**Passage given**.

========

They’re not taking new funding though?


Maybe it’s time they did.


> 1. If you're granted options at price X, and the new share price is lower than X, you're under no obligation to exercise your options. So no real financial loss or cost to you.

> 2. If you're granted options at price X, and the new share price is higher than X, you're still under no obligation to exercise your options. So it's up to you now.

The payout on a call option is min(exercise - strike, 0). If you are granted options and X and the new share price is lower than X your options are now worth 0[1]. If the price is higher than X, you have lost some function of the volatility, time to expiry and Price_new - Price_old.

In both cases there is a real mark to market financial loss to you even if you haven't yet crystallized that loss by exercising (which of course you would never exercise if the value was zero).

[1] Actually very close to but not exactly zero because of the vol and the time to expiry. They could get above water again.


One, why would you ever want more of a growth company that is shrinking 13 years in with no exit in sight. Two, you miss out on 3 years of upside relative to a 4-year grant. It’s a terrible deal, but I see why they’d want to give it.


> One, why would you ever want more of a growth company that is shrinking 13 years in with no exit in sight.

Because if your given a fixed dollar amount of shares, and the overall evaluation goes down, you get a higher percentage of ownership.

Why would you want this? In the event that there is an exit, I presume the payout is better.

Public companies are also declining currently if you're using valuation to determine growth. And some of these are 20+ year old companies.

> Two, you miss out on 3 years of upside relative to a 4-year grant. It’s a terrible deal, but I see why they’d want to give it.

This only true assuming things keep going up. Which as we can see, is not true. It's not a "terrible deal". It's a more risk averse deal. If you started a new job at a company in the last 6-12 months and were granted 4 years of stock at a higher price, then stripes offering probably looks pretty good right now.


If the other posts are to be believed they don’t have options, they have RSU’s. Not the same thing. Still not great of course but it’s better in the long run if leadership levels with people.


Stripe employees in the U.S. have RSUs. Not always true abroad.


A previous place I worked had this situation of employees in countries like Australia getting options because of the tax laws there. Company IPO’d at a price below the last 409a. By the time lockup was over, options going back several years were underwater.

Those employees’ equity was worthless while those on RSUs in the US (and many other countries) still got something.


i'd imagine all the already executed options are now worth 28% less on paper, correct?

========

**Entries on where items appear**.
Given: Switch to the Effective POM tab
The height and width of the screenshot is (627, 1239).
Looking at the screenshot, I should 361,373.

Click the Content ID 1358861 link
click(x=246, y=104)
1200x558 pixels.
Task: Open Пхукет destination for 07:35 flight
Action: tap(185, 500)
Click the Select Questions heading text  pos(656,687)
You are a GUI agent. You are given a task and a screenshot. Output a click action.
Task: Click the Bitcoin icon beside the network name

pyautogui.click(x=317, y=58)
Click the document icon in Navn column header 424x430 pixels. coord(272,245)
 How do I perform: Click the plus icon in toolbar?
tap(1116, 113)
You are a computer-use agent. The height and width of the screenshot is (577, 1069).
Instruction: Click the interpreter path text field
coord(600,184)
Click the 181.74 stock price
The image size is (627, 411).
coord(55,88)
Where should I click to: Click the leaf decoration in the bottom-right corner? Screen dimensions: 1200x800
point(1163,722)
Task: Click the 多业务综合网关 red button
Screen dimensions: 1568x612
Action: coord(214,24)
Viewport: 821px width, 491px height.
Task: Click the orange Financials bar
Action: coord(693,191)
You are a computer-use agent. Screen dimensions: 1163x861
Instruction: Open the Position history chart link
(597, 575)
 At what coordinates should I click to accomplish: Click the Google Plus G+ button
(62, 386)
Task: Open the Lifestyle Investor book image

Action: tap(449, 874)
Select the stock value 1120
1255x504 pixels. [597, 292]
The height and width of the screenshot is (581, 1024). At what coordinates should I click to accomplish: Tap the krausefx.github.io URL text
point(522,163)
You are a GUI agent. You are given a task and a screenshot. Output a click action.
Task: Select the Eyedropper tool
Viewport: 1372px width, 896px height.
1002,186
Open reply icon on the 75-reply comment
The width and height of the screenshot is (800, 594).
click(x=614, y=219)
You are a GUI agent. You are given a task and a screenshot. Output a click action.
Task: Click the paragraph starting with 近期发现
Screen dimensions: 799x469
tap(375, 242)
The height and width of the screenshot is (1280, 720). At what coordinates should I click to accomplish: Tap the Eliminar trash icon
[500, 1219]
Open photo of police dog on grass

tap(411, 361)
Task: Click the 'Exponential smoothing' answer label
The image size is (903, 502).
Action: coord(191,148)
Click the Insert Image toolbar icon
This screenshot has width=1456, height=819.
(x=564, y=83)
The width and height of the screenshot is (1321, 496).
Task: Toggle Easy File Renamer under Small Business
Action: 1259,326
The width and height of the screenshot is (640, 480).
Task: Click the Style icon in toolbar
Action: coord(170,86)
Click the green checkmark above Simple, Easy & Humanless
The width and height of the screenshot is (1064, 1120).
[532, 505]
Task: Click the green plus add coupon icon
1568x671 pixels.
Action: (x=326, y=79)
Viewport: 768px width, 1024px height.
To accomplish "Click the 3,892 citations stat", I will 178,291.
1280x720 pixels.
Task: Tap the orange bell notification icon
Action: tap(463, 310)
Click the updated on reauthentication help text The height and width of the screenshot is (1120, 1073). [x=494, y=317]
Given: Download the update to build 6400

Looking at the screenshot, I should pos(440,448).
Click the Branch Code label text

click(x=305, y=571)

========

**Objective**. Repeat the stock options discussion starting at "In both cases" and ending at "percentage of ownership.", switching "growth company" to "startup".

**Exercise result**.
In both cases there is a real mark to market financial loss to you even if you haven't yet crystallized that loss by exercising (which of course you would never exercise if the value was zero).

[1] Actually very close to but not exactly zero because of the vol and the time to expiry. They could get above water again.


One, why would you ever want more of a startup that is shrinking 13 years in with no exit in sight. Two, you miss out on 3 years of upside relative to a 4-year grant. It’s a terrible deal, but I see why they’d want to give it.


> One, why would you ever want more of a startup that is shrinking 13 years in with no exit in sight.

Because if your given a fixed dollar amount of shares, and the overall evaluation goes down, you get a higher percentage of ownership.